Lighting calculations happen in high dynamic range: the intensity of a pixel can far exceed what a standard display can show. Tone mapping is the final transform that compresses this HDR range into displayable colors, and it has a major impact on the look of your scene. In PlayCanvas, tone mapping is set per camera.

Tone Mapping

The available tone mapping curves are:

  • TONEMAP_LINEAR — no compression; bright values simply clip at white. The default.
  • TONEMAP_FILMIC — a classic filmic curve with gentle roll-off in the highlights.
  • TONEMAP_HEJL — a punchy, contrasty filmic approximation.
  • TONEMAP_ACES — the Academy Color Encoding System curve, widely used for cinematic, photorealistic rendering.
  • TONEMAP_ACES2 — a variant of ACES with a different balance of contrast and saturation.
  • TONEMAP_NEUTRAL — compresses highlights while keeping hue and saturation shifts minimal; a good choice when accurate colors matter (e.g. product configurators).

For physically based scenes with HDR lighting, TONEMAP_ACES or TONEMAP_NEUTRAL are usually the best starting points.

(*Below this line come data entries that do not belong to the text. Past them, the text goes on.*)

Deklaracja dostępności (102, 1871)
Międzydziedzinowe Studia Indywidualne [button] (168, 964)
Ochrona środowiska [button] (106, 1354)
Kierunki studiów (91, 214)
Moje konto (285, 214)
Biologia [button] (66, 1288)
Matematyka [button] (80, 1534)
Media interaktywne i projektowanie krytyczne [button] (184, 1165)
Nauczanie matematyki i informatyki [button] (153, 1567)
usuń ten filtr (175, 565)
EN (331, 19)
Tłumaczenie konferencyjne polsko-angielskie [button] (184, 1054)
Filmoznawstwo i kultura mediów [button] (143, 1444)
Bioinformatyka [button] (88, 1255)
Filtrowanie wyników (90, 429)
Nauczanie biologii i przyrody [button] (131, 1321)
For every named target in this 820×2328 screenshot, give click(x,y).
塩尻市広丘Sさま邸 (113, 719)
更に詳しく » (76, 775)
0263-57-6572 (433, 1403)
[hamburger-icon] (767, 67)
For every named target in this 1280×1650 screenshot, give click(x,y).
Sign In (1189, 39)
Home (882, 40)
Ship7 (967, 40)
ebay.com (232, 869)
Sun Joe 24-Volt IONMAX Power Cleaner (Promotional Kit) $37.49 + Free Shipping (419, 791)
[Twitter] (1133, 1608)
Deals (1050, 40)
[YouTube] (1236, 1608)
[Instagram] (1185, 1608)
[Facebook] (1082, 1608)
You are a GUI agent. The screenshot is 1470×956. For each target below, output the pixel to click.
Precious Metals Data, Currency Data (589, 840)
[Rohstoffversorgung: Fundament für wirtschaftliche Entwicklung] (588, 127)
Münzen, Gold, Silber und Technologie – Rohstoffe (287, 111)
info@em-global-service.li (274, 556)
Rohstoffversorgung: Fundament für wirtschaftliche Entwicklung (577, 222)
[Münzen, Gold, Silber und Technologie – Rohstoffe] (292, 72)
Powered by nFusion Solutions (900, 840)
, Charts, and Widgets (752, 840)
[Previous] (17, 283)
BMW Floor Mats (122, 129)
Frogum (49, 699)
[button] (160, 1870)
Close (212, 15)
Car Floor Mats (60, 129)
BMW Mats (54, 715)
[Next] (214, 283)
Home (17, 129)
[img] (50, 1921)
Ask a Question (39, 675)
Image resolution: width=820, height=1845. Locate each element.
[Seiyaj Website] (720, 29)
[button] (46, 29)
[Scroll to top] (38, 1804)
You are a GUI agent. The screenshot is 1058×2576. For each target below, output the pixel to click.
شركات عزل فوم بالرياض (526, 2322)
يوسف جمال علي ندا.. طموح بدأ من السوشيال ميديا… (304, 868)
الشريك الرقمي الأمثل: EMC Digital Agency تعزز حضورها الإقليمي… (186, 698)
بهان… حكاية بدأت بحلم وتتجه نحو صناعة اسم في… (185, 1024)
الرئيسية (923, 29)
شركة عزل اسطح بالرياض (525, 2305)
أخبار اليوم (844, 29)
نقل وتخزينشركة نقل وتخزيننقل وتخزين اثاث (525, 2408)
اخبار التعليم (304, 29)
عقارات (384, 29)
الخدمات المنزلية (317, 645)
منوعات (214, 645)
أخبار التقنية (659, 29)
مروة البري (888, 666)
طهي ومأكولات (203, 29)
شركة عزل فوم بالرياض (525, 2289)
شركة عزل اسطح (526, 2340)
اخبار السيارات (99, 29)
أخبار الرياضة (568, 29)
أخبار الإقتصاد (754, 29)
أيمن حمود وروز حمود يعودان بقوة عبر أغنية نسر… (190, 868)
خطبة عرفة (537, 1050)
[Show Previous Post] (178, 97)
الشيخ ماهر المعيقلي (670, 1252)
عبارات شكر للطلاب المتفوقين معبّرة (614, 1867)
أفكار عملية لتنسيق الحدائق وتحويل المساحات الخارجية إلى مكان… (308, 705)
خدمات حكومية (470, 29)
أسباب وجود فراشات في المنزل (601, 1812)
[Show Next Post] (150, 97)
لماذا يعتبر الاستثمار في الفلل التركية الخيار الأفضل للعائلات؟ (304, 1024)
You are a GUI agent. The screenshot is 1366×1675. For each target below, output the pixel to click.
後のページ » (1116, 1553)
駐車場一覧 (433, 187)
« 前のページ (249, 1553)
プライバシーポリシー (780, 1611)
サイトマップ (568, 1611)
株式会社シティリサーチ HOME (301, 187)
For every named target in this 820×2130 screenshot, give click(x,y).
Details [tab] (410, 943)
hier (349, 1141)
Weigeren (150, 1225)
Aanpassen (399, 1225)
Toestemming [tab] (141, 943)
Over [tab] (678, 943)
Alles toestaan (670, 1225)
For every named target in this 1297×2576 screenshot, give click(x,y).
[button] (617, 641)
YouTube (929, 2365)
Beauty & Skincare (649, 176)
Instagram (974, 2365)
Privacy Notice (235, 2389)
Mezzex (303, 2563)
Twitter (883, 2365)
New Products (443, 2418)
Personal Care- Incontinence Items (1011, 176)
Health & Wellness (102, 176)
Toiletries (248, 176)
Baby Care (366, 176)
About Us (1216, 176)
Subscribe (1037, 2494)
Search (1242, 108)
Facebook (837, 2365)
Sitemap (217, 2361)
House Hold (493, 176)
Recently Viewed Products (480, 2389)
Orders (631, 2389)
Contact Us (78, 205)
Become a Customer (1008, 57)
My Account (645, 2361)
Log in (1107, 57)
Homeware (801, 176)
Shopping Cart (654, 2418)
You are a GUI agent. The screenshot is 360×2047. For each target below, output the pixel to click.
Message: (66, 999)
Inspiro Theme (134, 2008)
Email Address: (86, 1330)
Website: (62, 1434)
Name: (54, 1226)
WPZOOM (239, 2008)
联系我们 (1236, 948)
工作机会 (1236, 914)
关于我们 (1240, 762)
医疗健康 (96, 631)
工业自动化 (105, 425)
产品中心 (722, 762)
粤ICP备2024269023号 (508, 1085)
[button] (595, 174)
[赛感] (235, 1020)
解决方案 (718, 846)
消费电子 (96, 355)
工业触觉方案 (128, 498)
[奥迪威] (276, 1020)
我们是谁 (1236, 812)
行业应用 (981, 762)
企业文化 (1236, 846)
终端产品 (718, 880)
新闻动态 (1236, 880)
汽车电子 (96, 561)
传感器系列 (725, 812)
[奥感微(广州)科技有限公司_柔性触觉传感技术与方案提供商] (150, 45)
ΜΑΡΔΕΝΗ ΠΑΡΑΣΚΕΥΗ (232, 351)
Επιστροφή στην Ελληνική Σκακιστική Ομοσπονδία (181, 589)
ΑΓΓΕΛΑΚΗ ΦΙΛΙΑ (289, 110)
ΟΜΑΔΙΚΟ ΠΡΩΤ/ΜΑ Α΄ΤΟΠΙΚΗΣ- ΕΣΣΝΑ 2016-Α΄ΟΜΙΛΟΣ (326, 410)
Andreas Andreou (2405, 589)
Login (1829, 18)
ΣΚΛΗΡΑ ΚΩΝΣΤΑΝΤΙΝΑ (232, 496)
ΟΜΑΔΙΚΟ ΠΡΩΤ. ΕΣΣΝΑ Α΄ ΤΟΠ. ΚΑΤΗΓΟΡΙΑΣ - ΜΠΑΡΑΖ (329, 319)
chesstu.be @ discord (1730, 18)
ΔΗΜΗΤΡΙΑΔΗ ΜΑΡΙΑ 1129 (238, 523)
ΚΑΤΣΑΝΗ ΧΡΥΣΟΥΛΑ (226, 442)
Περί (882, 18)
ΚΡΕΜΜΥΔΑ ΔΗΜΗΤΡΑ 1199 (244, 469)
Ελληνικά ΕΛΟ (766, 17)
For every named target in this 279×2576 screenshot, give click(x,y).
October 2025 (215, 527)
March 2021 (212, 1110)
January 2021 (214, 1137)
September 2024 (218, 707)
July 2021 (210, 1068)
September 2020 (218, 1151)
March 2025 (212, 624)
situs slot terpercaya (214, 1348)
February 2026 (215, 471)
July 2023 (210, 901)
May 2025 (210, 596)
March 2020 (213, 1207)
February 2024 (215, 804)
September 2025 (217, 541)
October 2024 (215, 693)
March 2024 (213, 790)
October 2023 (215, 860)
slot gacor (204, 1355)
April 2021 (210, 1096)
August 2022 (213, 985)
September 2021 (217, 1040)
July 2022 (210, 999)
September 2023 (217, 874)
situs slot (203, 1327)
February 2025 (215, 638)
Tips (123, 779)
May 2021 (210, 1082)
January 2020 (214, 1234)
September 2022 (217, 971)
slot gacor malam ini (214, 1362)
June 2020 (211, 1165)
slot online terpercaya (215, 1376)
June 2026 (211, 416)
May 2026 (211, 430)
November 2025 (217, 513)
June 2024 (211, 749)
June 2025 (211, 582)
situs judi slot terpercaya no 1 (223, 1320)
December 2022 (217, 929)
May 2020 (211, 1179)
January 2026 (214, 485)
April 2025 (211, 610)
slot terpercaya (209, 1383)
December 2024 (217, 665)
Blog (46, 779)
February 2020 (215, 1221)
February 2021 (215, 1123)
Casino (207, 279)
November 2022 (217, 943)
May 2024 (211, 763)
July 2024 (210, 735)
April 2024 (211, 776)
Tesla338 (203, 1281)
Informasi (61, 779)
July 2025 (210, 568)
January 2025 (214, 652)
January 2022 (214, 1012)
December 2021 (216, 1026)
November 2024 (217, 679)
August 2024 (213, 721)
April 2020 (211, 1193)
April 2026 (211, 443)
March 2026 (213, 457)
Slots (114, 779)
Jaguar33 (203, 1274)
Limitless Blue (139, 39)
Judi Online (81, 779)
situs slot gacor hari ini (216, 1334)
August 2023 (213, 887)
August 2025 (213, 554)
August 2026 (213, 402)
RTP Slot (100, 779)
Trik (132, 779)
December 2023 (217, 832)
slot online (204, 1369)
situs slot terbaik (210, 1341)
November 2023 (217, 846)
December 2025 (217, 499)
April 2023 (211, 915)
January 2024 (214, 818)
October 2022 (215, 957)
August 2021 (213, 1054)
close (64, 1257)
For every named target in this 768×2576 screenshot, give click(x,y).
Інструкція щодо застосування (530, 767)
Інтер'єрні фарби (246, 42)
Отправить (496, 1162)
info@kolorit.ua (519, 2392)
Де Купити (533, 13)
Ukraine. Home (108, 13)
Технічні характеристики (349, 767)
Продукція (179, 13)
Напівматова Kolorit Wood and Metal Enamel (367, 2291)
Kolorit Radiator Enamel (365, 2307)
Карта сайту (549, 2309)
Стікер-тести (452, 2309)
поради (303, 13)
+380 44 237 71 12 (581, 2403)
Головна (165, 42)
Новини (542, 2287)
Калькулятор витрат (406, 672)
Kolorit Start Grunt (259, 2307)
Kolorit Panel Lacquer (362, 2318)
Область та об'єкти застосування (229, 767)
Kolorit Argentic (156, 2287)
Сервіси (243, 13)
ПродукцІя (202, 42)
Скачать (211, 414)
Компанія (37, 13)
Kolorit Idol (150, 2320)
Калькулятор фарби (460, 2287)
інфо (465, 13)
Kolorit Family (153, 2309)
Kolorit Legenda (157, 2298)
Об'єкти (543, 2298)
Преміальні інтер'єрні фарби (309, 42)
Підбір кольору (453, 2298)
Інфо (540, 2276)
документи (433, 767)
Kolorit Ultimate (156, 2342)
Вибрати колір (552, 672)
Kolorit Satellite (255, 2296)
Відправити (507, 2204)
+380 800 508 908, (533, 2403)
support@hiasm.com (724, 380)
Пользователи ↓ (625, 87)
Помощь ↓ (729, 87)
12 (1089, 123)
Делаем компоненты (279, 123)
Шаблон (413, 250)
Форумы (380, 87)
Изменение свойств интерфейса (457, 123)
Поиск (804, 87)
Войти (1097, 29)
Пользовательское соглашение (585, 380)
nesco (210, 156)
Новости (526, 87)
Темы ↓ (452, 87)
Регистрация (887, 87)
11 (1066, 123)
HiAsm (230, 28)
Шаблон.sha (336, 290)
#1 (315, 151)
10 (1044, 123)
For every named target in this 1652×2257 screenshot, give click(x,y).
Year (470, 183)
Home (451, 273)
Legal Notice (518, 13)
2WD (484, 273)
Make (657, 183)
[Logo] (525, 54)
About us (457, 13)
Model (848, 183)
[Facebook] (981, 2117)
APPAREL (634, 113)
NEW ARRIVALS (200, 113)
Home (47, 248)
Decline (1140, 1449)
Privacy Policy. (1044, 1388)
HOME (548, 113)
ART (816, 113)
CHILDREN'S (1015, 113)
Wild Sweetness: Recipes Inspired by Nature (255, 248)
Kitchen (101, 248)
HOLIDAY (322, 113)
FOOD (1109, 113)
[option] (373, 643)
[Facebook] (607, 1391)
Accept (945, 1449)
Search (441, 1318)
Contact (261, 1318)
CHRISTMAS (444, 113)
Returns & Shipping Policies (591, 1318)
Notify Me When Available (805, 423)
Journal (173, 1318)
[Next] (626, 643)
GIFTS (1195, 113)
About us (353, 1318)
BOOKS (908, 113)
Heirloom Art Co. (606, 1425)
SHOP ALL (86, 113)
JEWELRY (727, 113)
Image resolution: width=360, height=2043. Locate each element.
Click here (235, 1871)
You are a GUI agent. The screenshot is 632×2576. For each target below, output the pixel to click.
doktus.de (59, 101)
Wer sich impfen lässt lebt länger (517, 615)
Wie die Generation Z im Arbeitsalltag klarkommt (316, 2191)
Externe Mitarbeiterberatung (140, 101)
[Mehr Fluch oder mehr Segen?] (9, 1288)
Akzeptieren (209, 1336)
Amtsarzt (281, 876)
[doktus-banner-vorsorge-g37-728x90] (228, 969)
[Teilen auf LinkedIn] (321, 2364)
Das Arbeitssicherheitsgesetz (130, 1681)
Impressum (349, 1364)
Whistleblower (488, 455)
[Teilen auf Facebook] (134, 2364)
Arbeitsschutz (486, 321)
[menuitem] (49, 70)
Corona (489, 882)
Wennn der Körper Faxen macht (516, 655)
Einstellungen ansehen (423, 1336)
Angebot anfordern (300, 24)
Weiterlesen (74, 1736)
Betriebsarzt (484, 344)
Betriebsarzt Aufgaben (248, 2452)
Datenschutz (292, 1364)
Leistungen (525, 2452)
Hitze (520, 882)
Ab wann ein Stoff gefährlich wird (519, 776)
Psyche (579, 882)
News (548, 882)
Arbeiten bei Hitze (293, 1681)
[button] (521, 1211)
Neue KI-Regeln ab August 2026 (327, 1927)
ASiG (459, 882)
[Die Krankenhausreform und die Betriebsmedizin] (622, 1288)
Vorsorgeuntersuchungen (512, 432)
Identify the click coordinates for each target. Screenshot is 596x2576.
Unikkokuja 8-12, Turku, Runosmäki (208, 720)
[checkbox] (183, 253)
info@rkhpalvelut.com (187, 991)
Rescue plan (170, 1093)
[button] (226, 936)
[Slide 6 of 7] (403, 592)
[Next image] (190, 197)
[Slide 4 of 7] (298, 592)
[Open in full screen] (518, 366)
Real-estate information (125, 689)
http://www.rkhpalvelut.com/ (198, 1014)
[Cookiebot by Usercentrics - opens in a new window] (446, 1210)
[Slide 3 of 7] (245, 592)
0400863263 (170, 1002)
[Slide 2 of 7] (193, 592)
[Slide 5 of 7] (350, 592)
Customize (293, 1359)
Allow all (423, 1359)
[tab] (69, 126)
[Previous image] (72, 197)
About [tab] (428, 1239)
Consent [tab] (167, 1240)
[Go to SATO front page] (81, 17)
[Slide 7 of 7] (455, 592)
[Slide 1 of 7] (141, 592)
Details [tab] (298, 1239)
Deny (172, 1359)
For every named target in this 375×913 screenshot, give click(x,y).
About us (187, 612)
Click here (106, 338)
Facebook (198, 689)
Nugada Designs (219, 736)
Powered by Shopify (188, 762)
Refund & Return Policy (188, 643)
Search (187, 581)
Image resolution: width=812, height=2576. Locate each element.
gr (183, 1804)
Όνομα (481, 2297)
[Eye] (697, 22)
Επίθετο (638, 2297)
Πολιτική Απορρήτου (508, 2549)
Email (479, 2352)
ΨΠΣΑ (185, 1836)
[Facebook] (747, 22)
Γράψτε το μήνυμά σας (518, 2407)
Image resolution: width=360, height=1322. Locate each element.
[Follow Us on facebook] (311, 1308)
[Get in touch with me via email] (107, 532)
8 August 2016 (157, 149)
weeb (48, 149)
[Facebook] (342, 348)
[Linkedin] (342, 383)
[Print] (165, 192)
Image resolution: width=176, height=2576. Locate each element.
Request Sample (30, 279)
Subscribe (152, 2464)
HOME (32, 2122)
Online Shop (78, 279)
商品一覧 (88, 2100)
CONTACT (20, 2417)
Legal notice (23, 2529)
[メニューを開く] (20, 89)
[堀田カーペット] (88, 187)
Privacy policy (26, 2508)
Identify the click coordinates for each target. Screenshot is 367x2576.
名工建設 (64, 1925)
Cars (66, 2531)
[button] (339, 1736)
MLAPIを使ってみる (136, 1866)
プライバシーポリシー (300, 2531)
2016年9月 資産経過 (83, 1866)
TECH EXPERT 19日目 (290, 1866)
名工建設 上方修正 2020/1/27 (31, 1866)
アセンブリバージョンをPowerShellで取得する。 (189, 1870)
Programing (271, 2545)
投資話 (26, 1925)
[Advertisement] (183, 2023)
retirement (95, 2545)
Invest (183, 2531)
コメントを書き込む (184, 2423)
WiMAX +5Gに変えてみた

camera.camera.toneMapping = pc.TONEMAP_ACES;
note

When post-processing is active via CameraFrame, tone mapping is applied by the post-processing pipeline instead — set it on the CameraFrame's rendering options rather than the camera.

Gamma Correction

After tone mapping, the camera's output is gamma-encoded for display on standard sRGB screens. This is controlled by gammaCorrection:

  • GAMMA_SRGB — output is encoded for sRGB displays. The default and recommended setting for all normal rendering.
  • GAMMA_NONE — output remains in linear space. This is only intended for advanced HDR pipelines where the output is rendered to an intermediate HDR texture that is tone mapped and gamma-corrected in a subsequent pass. On a standard display, it makes the scene appear too dark.

To understand why rendering is performed in linear space and gamma-encoded at the end, see Linear Workflow.

Physical Exposure

By default, scene brightness is controlled by a simple scene.exposure multiplier. Alternatively, the camera can model the exposure of a physical camera using three properties familiar to photographers:

app.scene.physicalUnits = true; // light intensities are now in physical units (lux)

camera.camera.aperture = 16; // f-stops — higher means less exposure (default: 16)
camera.camera.shutter = 1 / 1000; // seconds — longer means more exposure (default: 1/1000)
camera.camera.sensitivity = 1000; // ISO — higher means more exposure (default: 1000)
note

aperture, shutter and sensitivity only take effect when scene.physicalUnits is true. When it is false (the default), scene.exposure is used instead.